​Der ​Hamburger SV hat sich vor dem erneuten Anlauf in Richtung Bundesliga-Aufstieg personell neu aufgestellt und mit ​Jonas Boldt einen frischen Sportvorstand ins Boot geholt. Gemeinsam mit dem ebenfalls neu hinzugewonnenen ​Cheftrainer Dieter Hecking, sondiert Boldt den Transfermarkt weiterhin nach potenziellen Verstärkungen, scheut jedoch auch nicht davor zurück, teilweise verdienten Spielern einen Abgang nahezulegen.


In Sachen Neuzugänge konzentrierten sich die Hanseaten bislang auf Spieler, die bereits unter Beweis gestellt haben, den Anforderungen in der zweiten Liga gerecht zu werden und die zudem weiteres Entwicklungspotenzial aufzeigen. 


Dem Vernehmen nach hoffen die HSV-Verantwortlichen außerdem auf die Verpflichtung von zwei neuen Offensivspielern.
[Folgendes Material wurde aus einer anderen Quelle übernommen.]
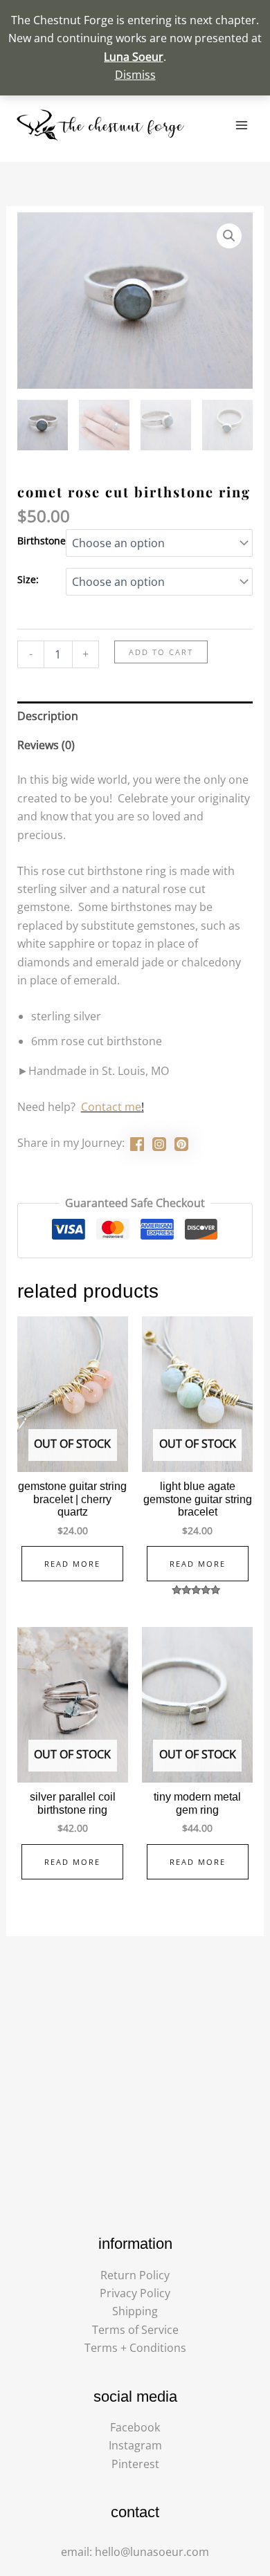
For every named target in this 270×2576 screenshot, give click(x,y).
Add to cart (161, 652)
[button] (229, 235)
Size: (28, 579)
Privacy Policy (135, 2293)
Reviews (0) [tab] (46, 745)
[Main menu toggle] (241, 125)
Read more (72, 1563)
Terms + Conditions (135, 2347)
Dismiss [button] (135, 74)
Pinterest (135, 2464)
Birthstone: (43, 540)
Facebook (135, 2427)
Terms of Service (135, 2329)
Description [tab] (47, 716)
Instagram (135, 2445)
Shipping (135, 2311)
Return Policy (135, 2275)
Bislang erwies sich der Transfermarkt aber als alles andere als einfach und so handelt es sich bei den zuletzt gehandelten ​George Puscas, zuletzt von Inter Mailand an den italienischen Zweitligisten US Palermo verliehen, und Bremens Angreifer Martin Harnik lediglich um (lose) Gerüchte.

Gotoku Sakai

Sind die Tage von Sakai beim HSV bald schon gezählt?



Immer konkreter hingegen werden die Gedankenspiele der neuen HSV-Macher hinsichtlich angedachter Abgänge. So muss aktuell gleich ein Quartett um eine Weiterbeschäftigung bei dem einstigen Bundesliga-Dino bangen. Mit die schlechtesten Karten unter Hecking soll dabei laut BILD-Informationen Innenverteidiger David Bates haben. Der 22-jährige Schotte scheint im Kampf um einen Posten in der Abwehrzentrale regelrecht chancenlos zu sein und könnte womöglich an einen Klub von der Insel abgegeben werden.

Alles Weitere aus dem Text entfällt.